Baralhando as cartas, outros padrões poderiam ser usados para alinhar escritores antes dispersos. Por exemplo, uma certa agressividade - que o romancista e ensaísta Nelson de Oliveira atribui à alma transgressora - percorre autores que são, na verdade, muito diferentes entre si, como Ivana de Arruda Leite, André Sant'Anna, Joca Reiners Terron e Marcelo Mirisola. Mas isso basta para enfurná-los em uma mesma cela? Não basta. Em uma época de prolixidade, quando as editoras lançam toneladas de livros e autores a cada mês, é preciso mais cautela e mais pudor.

Os revisionistas

A paisagem se torna ainda mais fosca, e confusa, na poesia, na qual a herança automática das gerações vanguardistas resiste como uma doença crônica. Há uma evidente religiosidade nessa relação com as décadas de 50 e 60, uma reverência de discípulos para mestres que dificulta qualquer salto à frente. Apesar disso, temos poetas que exercitam um retorno ao lirismo e ao verso mais longo, com o conseqüente afastamento das experiências formalistas. Poetas vigorosos, e igualmente lúcidos, como Eucanaã Ferraz, Fabrício Carpinejar, Jussara Salazar e Lucinda Persona. Importantes poetas de gerações anteriores, como Paulo Henriques Britto e Nelson Ascher, estupendos poetas, podem ser vistos como os poetas do futuro, já que seus livros comandam essa desmontagem do formalismo.

Os pós-concretos

Predomina, ainda assim, uma prolixa e barulhenta geração pós-concreta - de poetas que se mantêm fiéis à herança intelectual do concretismo, de Décio Pignatari, Augusto e Haroldo de Campos. Entre eles, estão nomes como Cláudio Daniel, Rodrigo Garcia Lopes, Cláudia Roquette Pinto, Ademir Assunção e Frederico Barbosa, escritores de voz e talento distintos, mas que, ainda assim, leitores sofríveis de João Cabral, igualam-se numa mesma postura construtivista e intelectualista. Suas referências, além da poesia concreta e das citações de Cabral e do primeiro Drummond, são o poeta paranaense Paulo Leminski - ele próprio um simpatizante declarado do concretismo -, Affonso Ávila e Torquato Neto , além de experiências como o tropicalismo e o que se costuma chamar de "neobarroco". Eles se vêem, em geral, como praticantes de uma "poesia de invenção", que inclui ainda nomes como Arnaldo Antunes, Jocely Vianna Baptista e Carlito Azevedo, e que se define pela ênfase nas pesquisas de linguagem.

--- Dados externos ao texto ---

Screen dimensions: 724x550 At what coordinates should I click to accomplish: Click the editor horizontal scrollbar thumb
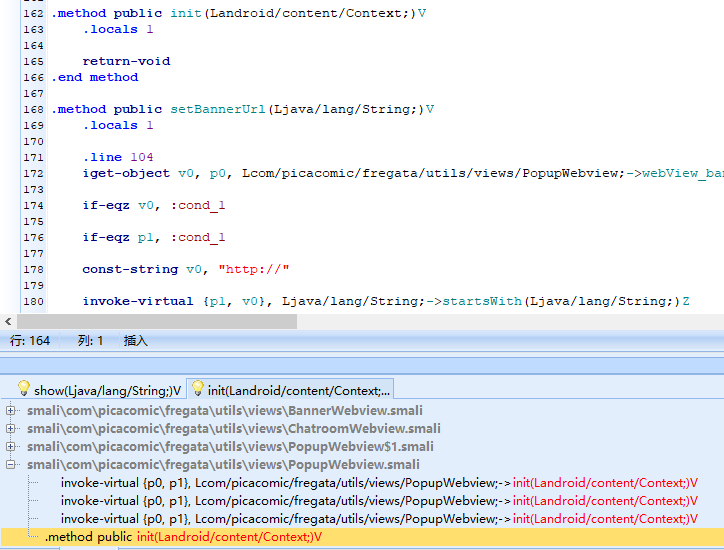tap(157, 321)
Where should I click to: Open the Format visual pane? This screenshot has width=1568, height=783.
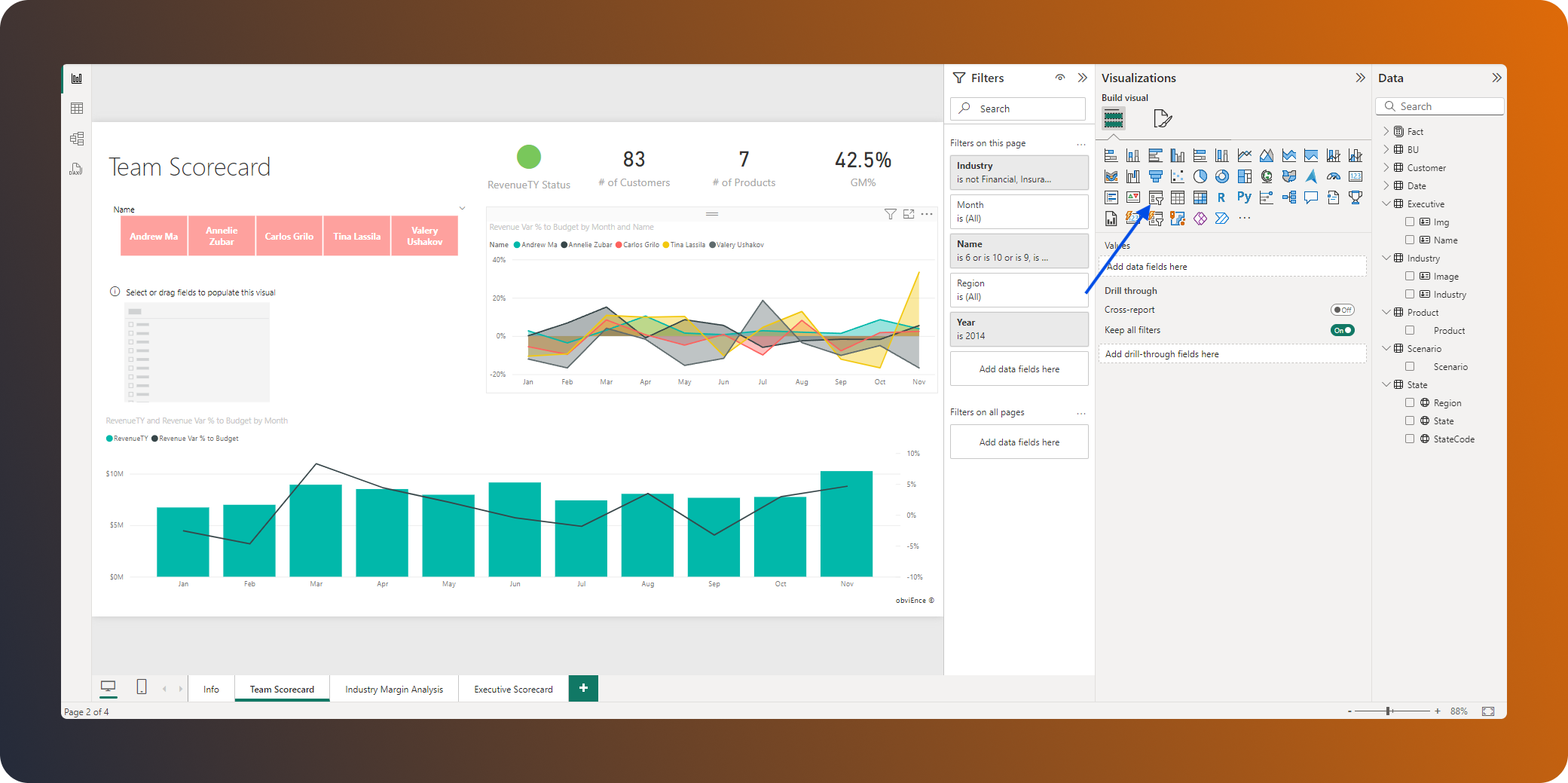point(1162,118)
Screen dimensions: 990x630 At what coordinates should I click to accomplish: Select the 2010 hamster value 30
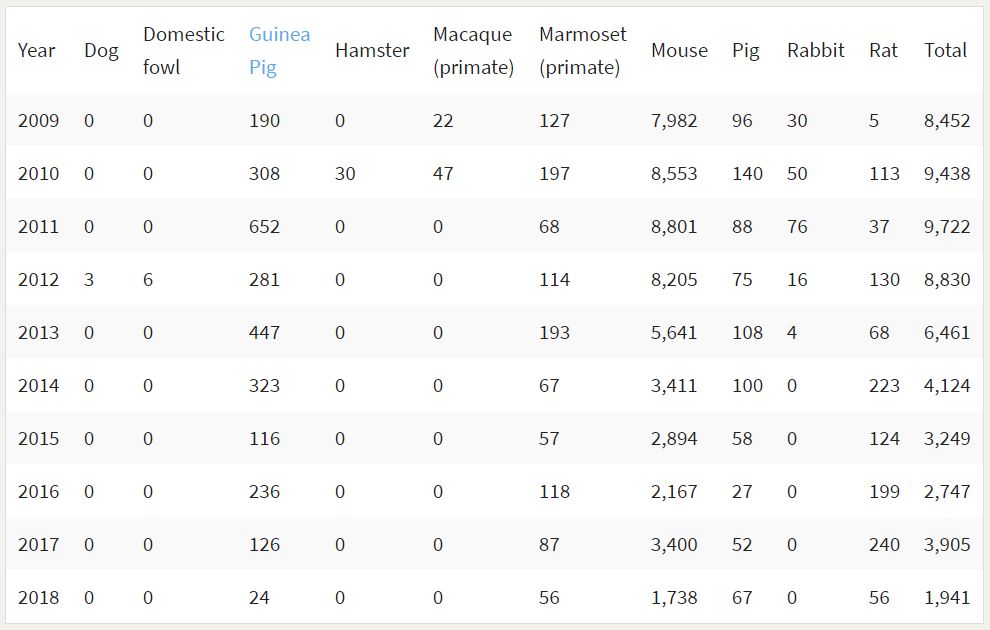(x=345, y=174)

Como efeito nefasto, prolifera, a partir dessa postura congelada, uma grande onda de poesia escolar, "de tese", mais para satisfazer o mestre que para atingir o leitor. Poesia que se dissemina nas revistas literárias e nas páginas da internet, e que, militante e sitiada em grupos fechados (para não dizer "armados"), impõe, mais por esforço do que por talento, seu trabalho. Esta postura influencia de volta, também, e infelizmente, a prosa - contando ainda com a sombra direta de alguns escritores hispano-americanos, como José Kozer, Néstor Perlongher e, sobretudo, os cubanos Lezama Lima e Severo Sarduy.

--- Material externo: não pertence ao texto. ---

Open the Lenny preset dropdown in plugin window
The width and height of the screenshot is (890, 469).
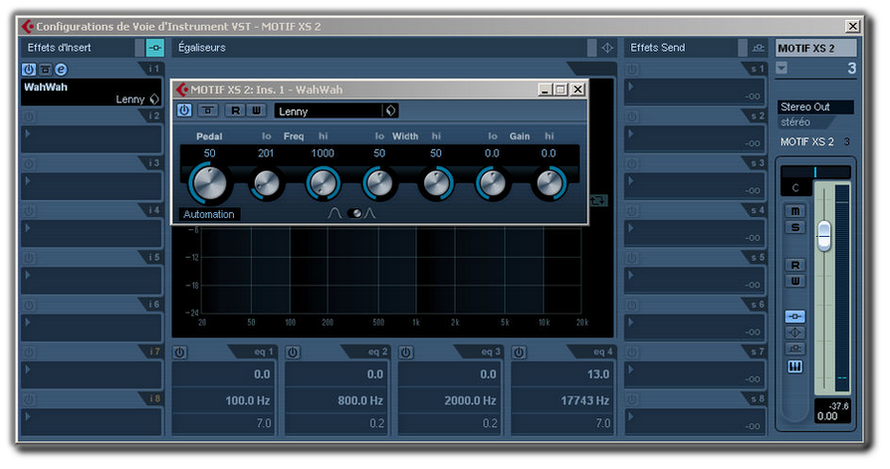391,111
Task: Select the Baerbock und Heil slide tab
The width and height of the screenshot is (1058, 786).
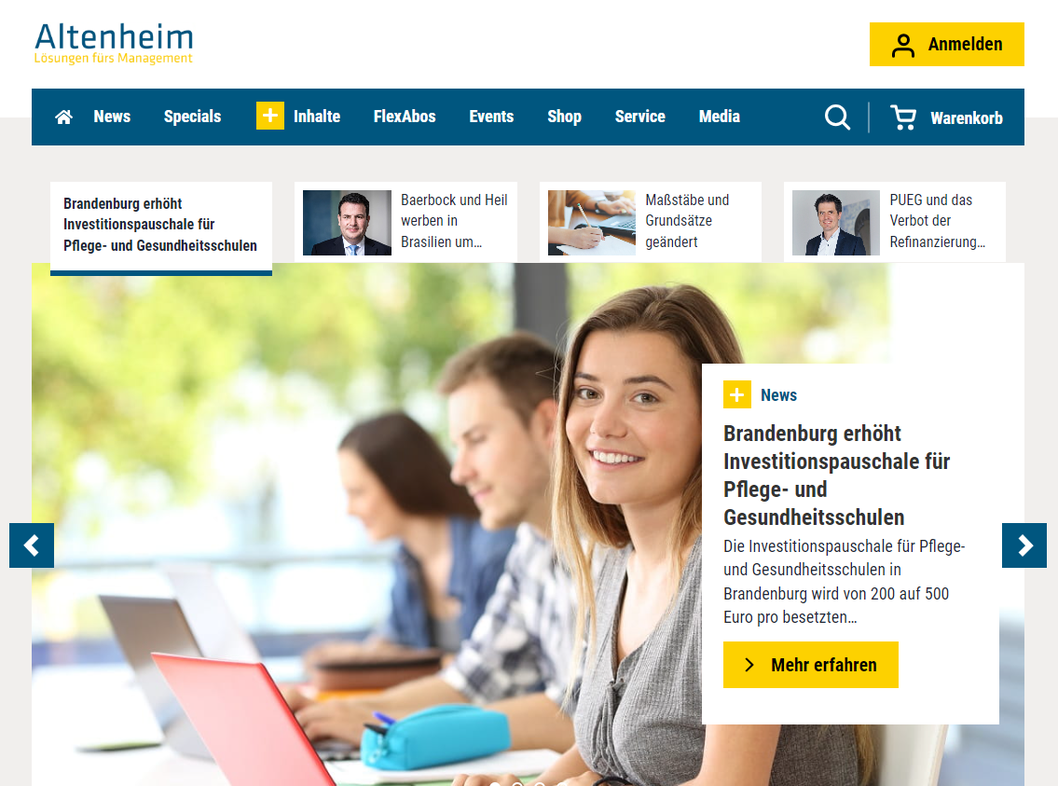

Esse estado de pulverização, que por fim é a marca da transição, não só entre dois séculos, mas entre duas maneiras de encarar a literatura, leva os escritores, prosadores ou poetas a tatearem em busca de caminhos, formando um acervo de riquezas, em particular, de liberdade, no qual todos os estilos, todas as buscas, no fim das contas, se legitimam. Resta, enfim, uma grande serenidade: o que não for bom desaparece; o que for, se perpetua. É esperar.
 
 

2 Comments
giulianoquase wrote on Jul 19, '06
Artigo para ser lido impresso!
juvenal wrote on Jul 23, '06, edited on Jul 23, '06
comentário do Galera, no seu blog :" José Castello tenta mapear a literatura brasileira contemporânea com este artigo no Valor, reservando alguns comentários a quatro lançamentos de ficção (entre eles o Mãos de Cavalo), distribuindo rótulos de maneira ora adequada, ora questionável (se Daniel Pellizzari pode ser chamado de neo-beat, principalmente depois de Dedo Negro Com Unha, meu tio é filho único) e concluindo com a velha máxima de que “o tempo dirá quem fica”, o que me parece uma espécia de deus ex-machina dos ensaios de literatura contemporânea."